如果多线程的进程是CPU密集型的,那多线程并不能有多少效率上的提升,相反还可能会因为线程的频繁切换,导致效率下降,推荐使用多进程;如果是IO密集型,多线程的进程可以利用IO阻塞等待时的空闲时间执行其他线程,提升效率。
创建进程
linux和mac系统特殊方法
1.Linux创建子进程的原理:
1). 父进程和子进程, 如果父进程结束, 子进程也随之结束;
2). 先有父进程, 再有子进程, 通过fork函数实现;
2.fork函数的返回值:调用该方法一次, 返回两次;
- 产生的子进程返回一个0
- 父进程返回子进程的pid;
3.Window也能使用fork函数么?
Windows没有fork函数, Mac有fork函数(Unix -> Linux, Unix-> Mac),
封装了一个模块multiprocessing
4.常用方法:
- os.fork()
- os.getpid(): 获取当前进程的pid;
- os.getppid(): parent process id, 获取当前进程的父进程的id号;
import os
import time
print("当前进程(pid=%d)正在运行..." %(os.getpid()))
print("当前进程的父进程(pid=%d)正在运行..." %(os.getppid()))
print("正在创建子进程......")
pid = os.fork()
pid2 = os.fork()
print("第1个:", pid)
print("第2个: ", pid2)
if pid == 0:
print("这是创建的子进程, 子进程的id为%s, 父进程的id为%s"
%(os.getpid(), os.getppid()))
else:
print("当前是父进程[%s]的返回值%s" %(os.getpid(), pid))
time.sleep(100)
win系统
在win系统下,使用实例化multiprocessing.Process创建进程须添加'if __name__=="__main__"',否则会出现以下报错:
RuntimeError:
An attempt has been made to start a new process before the
current process has finished its bootstrapping phase.

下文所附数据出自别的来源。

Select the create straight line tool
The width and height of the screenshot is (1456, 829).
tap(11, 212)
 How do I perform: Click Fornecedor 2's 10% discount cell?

This probably means that you are not using fork to start your
child processes and you have forgotten to use the proper idiom
in the main module:
if __name__ == '__main__':
freeze_support()
...
The "freeze_support()" line can be omitted if the program
is not going to be frozen to produce an executable.
import multiprocessing
def job():
print("当前子进程的名称为%s" %(multiprocessing.current_process()))
if __name__=="__main__": #win操作系统需要加上,否则会出现异常报错RuntimeError
# 创建一个进程对象(group=None, target=None, name=None, args=(), kwargs={})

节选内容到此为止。